Edit everything from the line containing "How do I perform: Click" down to the line containing "pos(28,196)" so that "sidebar icon" becomes "sidebar button", with nothing else changed. Leave the pictures out of your answer.

→ **DATA FOR PROCESSING**

──────────

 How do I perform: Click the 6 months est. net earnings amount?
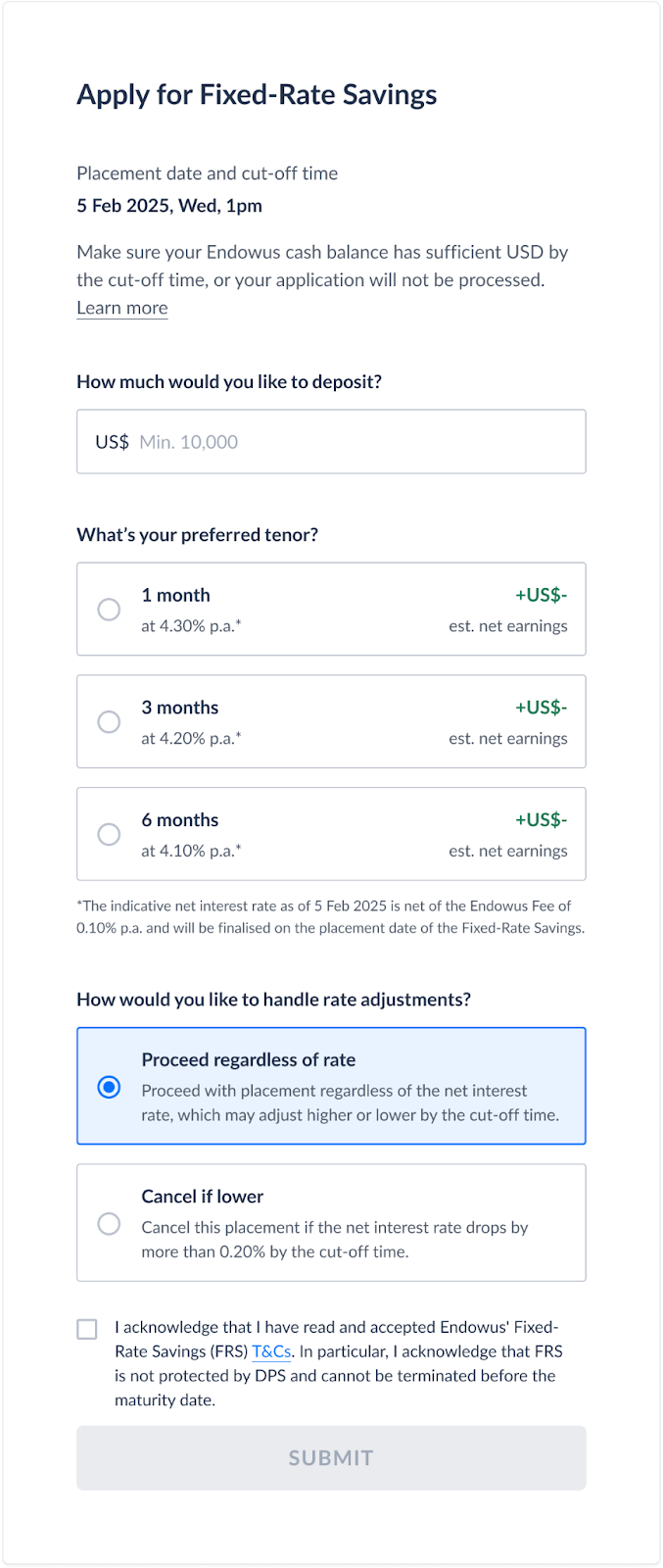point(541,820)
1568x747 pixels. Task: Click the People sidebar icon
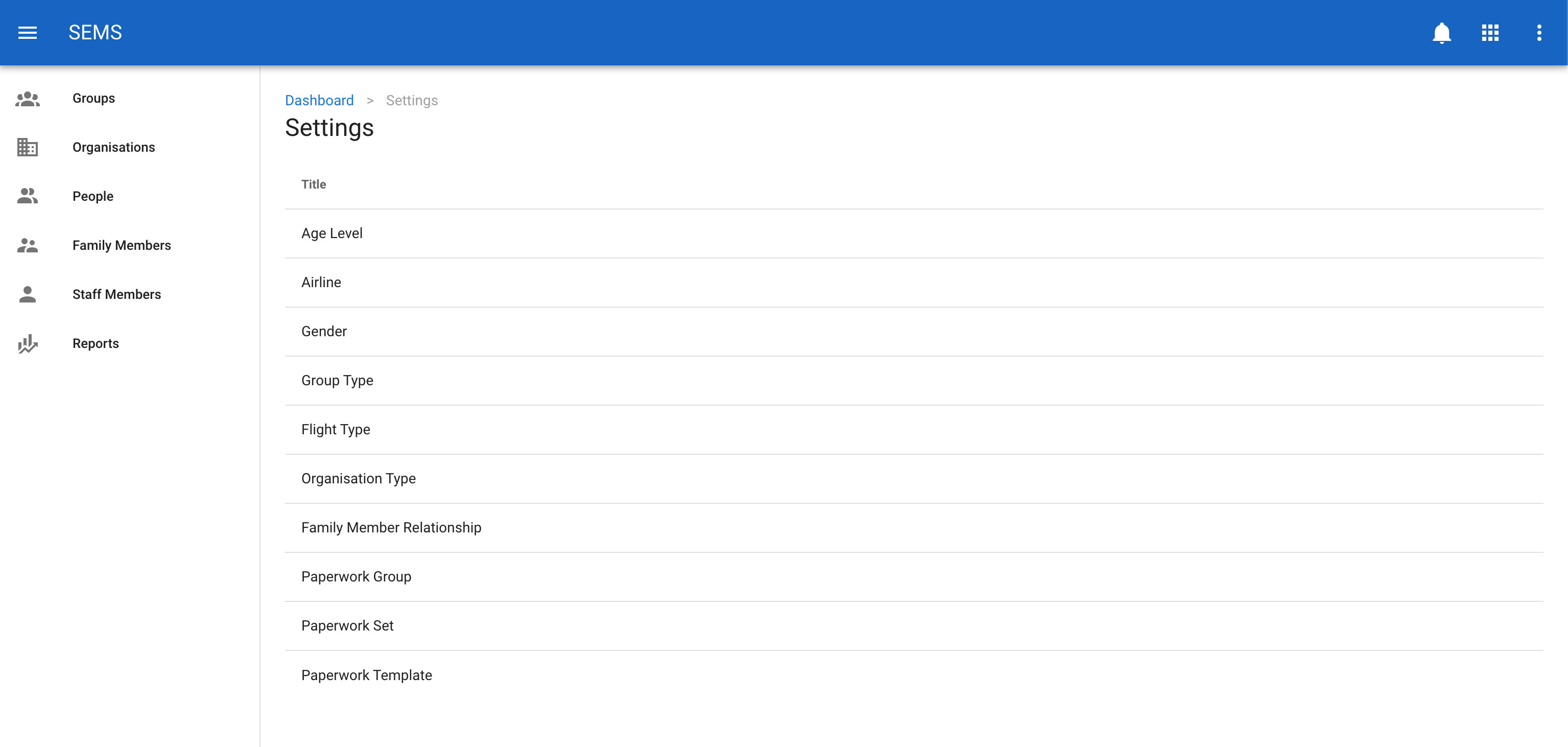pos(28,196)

──────────

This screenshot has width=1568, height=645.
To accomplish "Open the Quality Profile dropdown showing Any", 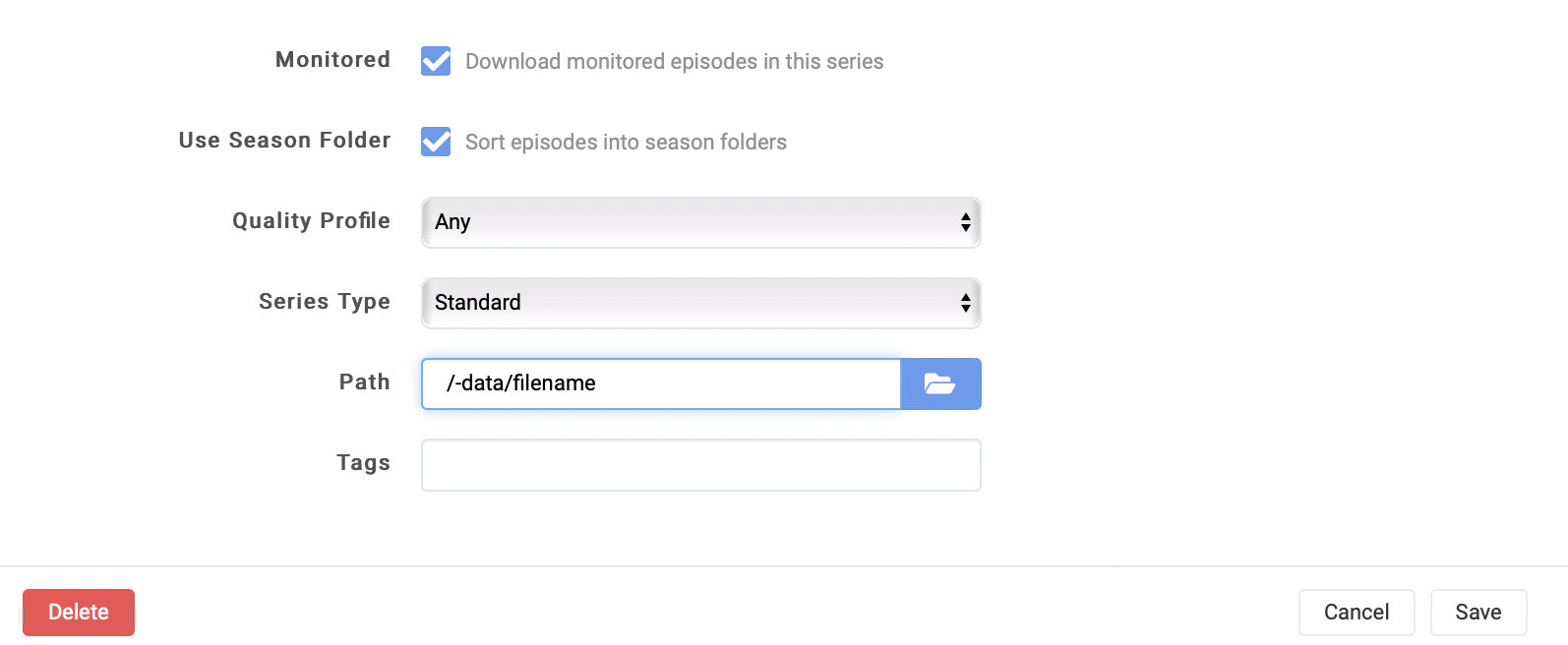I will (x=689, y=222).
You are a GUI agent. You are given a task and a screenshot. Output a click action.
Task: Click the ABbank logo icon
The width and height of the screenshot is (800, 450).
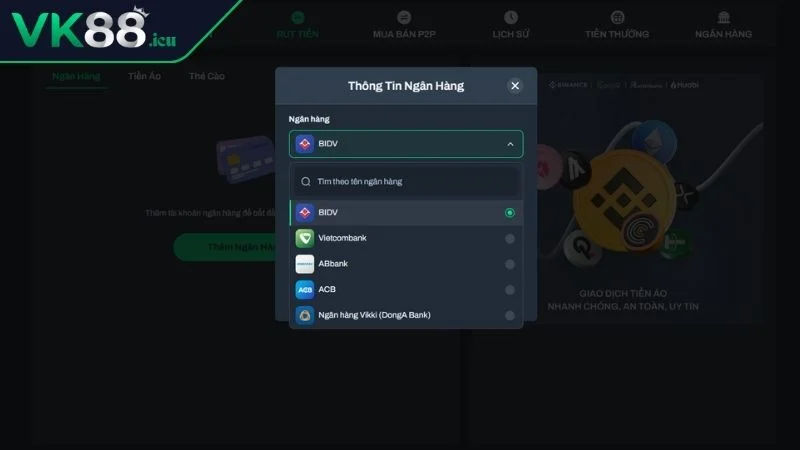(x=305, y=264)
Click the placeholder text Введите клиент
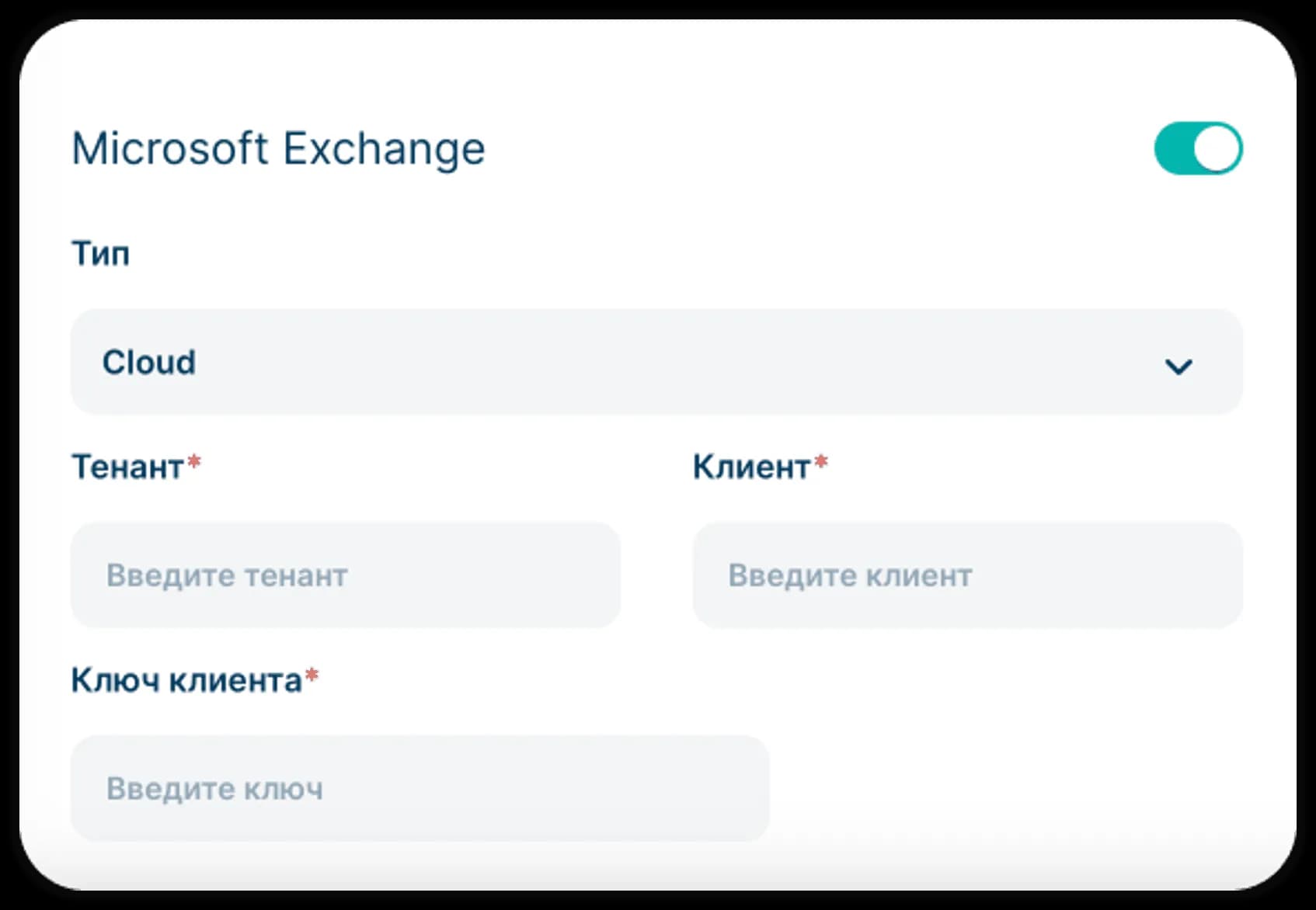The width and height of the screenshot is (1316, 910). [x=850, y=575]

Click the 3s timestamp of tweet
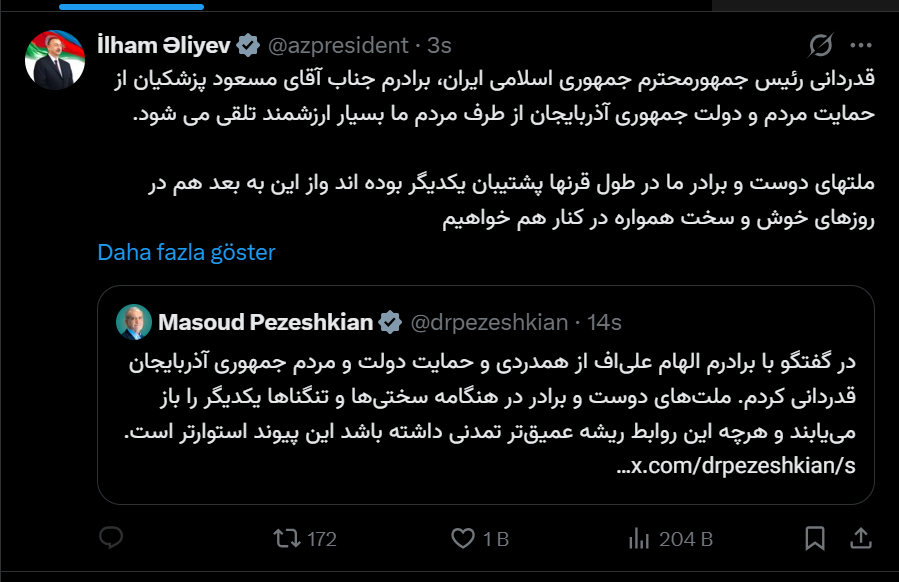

──────────

→ **ANSWER TO THIS EXERCISE**
 How do I perform: Click the 6 months est. net earnings amount?
point(541,820)
1568x747 pixels. Task: Click the People sidebar button
pos(28,196)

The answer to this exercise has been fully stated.